Testimony during one of the trials from a grieving mother whose son overdosed on heroin began to make Lucas realize that he couldn’t just wash his hands of the results of his “business.” Tired of prison and the drug trade, Lucas was faced with the prospect of finding legal ways to make money:

As soon as I got out, my brother Larry asked me about working with him on an oil deal. He knew a man who was trying to import oil from Nigeria to Texas.

“He’s got a great connection,” said Larry. “He’s just trying to raise money.” … “Nothing illegal here, Frank. He just needs investors. Everything’s on the up and up.” …

I met with the guy and I was impressed with him right way. I agreed to start doing some fund-raising for him and try to get his oil business off the ground. Even though I wasn’t in the drug game anymore, I still knew people with money. I ended up raising close to a million dollars in three months… ‘The profits from the oil business started coming in quickly. It wasn’t big money. It was nothing like I’d experienced years before… But I did pull in about a hundred grand every few months. And I did it legally–for the very first time in my entire adult life.
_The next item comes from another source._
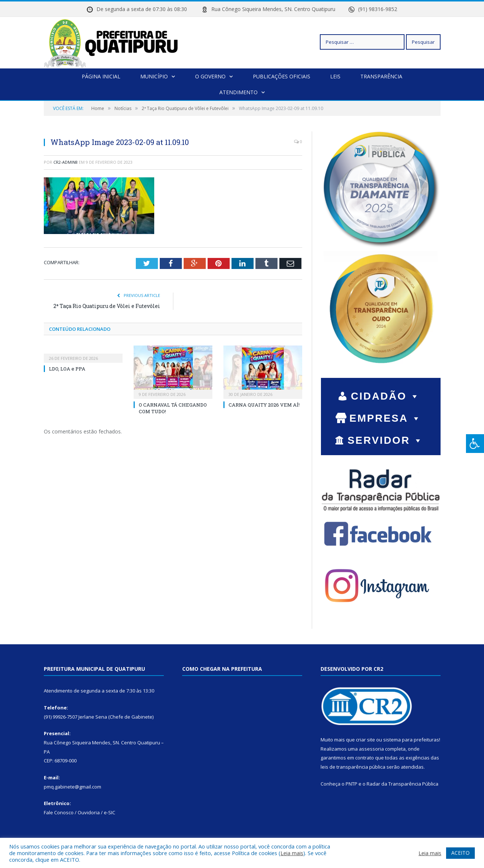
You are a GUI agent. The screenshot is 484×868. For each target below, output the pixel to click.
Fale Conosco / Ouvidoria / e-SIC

Lucas soon found other ways to make money, like turning his life’s story into a book and then a movie.

At the memoir’s end, he approaches the premier of the movie about his own life, considers for a few minutes, and turns away:

In some small measure, my absence from the premier [of the movie about him] was out of respect to the many people, in Harlem and beyond, who suffered from the heroin industry that I helped to expand. …

Today, I write this book and outline all my successes and my failings in honor of every single person affected directly or indirectly by the evils of the heroin trade. … I’m seventy-eight years old today and I still have a lifetime of regret.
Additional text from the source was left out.